Manufacturers are likely to make cars lighter in their efforts to improve fuel economy. The most current studies support the argument that making vehicles lighter, while keeping their footprints constant, will have a beneficial effect on safety for society as a whole, especially if the greatest weight reductions come from the heaviest vehicles, the report says. During the transition period when vehicle weights are being reduced, however, there could be an increase in safety risk due to variation in the distribution of weight across the vehicle fleet. NHTSA should carefully consider and, if necessary, take steps it believes could mitigate the possible threats to safety during the transition period, as the fleet moves from current vehicle designs to lighter ones.
Agencies Should Research Consumer Behavior, Monitor Effects of New Standards
How much consumers actually value increases in fuel economy in new vehicles is critical to evaluating the costs and benefits of fuel economy and greenhouse gas standards, but the scientific literature does not provide a definitive answer, the report says. There is a good deal of evidence that consumers appear to undervalue fuel economy; in other words, they do not appear to fully factor in how much money they will save on fuel when deciding how much to spend on a vehicle. Recent studies suggest that there could be many reasons underlying this undervaluation, and that it may not be true for all consumers. The agencies should do more research on consumer valuation of fuel economy and other vehicle attributes, and consumer response to unfamiliar technologies in the vehicle market, the report says.
The agencies also should monitor the effects of the new fuel economy and greenhouse gas standards by collecting data on fuel efficiency, vehicle footprint, the mix of car sizes in the fleet, and the price of new vehicles to understand the impact of the rules on consumers' choices and manufacturers' products offered, the report says.
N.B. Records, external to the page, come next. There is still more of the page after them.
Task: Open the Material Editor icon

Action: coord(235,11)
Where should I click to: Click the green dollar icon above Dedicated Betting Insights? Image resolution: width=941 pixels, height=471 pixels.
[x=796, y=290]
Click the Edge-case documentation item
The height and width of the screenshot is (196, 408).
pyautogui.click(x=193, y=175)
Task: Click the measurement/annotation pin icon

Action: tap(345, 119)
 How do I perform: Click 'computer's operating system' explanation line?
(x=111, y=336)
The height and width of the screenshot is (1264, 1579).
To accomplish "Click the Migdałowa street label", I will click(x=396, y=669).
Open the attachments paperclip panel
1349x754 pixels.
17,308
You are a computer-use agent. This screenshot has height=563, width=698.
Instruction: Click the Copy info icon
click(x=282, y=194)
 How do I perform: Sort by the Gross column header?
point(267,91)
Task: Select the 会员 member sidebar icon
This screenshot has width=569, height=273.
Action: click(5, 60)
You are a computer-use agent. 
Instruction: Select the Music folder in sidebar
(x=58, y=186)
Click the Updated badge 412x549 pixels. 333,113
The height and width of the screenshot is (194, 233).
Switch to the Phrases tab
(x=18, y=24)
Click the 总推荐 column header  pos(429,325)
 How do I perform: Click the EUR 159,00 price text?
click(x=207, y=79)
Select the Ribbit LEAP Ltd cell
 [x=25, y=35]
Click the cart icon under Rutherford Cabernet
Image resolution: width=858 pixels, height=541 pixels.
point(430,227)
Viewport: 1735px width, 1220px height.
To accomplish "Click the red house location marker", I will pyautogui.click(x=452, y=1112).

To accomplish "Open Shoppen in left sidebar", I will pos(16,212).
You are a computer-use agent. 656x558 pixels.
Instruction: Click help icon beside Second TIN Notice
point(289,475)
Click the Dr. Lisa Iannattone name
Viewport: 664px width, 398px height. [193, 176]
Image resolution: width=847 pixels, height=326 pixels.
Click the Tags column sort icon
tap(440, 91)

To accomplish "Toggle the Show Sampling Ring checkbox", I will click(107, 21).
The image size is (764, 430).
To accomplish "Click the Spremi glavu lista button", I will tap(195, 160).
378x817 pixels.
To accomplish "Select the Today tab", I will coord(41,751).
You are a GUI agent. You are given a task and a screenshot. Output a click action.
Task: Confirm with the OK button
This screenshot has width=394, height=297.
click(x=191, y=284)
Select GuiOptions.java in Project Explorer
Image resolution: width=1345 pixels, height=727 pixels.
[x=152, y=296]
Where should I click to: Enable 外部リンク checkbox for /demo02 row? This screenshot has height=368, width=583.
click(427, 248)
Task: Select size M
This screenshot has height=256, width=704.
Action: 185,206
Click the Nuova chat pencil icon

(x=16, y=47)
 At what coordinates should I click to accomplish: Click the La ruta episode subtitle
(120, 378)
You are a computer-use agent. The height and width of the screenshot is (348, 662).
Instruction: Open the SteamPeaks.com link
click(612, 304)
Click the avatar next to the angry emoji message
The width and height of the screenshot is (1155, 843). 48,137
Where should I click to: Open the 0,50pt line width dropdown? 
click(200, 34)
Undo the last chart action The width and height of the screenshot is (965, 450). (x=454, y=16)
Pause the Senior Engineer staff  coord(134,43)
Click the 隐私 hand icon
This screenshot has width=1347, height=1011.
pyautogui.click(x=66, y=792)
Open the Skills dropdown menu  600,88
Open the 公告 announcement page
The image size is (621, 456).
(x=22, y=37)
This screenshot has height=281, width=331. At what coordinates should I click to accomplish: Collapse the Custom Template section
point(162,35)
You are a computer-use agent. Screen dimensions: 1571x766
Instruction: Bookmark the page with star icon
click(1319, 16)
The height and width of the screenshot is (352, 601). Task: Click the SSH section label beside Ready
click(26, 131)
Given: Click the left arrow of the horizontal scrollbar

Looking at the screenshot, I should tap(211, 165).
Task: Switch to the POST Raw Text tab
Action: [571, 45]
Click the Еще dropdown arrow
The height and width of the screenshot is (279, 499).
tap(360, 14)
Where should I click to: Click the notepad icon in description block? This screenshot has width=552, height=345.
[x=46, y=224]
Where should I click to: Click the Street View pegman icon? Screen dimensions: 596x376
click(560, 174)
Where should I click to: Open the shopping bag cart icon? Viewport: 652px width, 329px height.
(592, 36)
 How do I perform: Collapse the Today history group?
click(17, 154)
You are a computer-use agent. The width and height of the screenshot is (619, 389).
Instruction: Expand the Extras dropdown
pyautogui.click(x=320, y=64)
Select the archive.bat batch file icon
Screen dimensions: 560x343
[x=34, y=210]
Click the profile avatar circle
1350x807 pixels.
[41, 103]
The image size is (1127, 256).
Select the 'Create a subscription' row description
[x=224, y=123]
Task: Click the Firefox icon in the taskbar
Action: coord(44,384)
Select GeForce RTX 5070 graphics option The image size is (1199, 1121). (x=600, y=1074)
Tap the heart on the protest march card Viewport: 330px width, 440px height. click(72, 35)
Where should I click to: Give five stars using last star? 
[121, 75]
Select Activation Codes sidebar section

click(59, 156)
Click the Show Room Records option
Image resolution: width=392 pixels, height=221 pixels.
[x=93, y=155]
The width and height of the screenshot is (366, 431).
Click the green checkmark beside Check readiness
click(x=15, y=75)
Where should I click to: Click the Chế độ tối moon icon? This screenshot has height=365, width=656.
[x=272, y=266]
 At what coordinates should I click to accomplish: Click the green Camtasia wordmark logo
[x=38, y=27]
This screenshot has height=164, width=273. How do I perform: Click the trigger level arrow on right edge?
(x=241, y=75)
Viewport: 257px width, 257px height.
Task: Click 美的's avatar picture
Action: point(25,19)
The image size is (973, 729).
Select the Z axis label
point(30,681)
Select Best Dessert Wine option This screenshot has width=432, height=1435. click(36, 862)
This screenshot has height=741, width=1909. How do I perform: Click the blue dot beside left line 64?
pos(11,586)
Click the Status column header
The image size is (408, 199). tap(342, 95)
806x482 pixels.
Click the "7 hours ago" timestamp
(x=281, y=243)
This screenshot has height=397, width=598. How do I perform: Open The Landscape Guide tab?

In addition, NHTSA and EPA, perhaps in collaboration with other federal agencies, should also conduct an ongoing, scientifically designed survey of cars' real-world fuel economy, since the performance of some new technologies, particularly hybrid powertrains and turbocharged, downsized engines, may deviate to a greater degree from CAFE label and compliance values than other technologies. This information would be useful in determining the adequacy of the current method of estimating fuel economy for regulatory purposes, and it could improve future certification tests.